Would you please restate every record exactly as written?

Information supplied:
**********

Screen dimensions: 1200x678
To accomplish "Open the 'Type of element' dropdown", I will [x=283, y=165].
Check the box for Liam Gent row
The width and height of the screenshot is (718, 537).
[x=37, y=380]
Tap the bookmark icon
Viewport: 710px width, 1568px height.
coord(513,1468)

**********

Solved exercise:
Screen dimensions: 1200x678
To accomplish "Open the 'Type of element' dropdown", I will [x=283, y=165].
Check the box for Liam Gent row
The width and height of the screenshot is (718, 537).
[x=37, y=380]
Tap the bookmark icon
Viewport: 710px width, 1568px height.
coord(513,1468)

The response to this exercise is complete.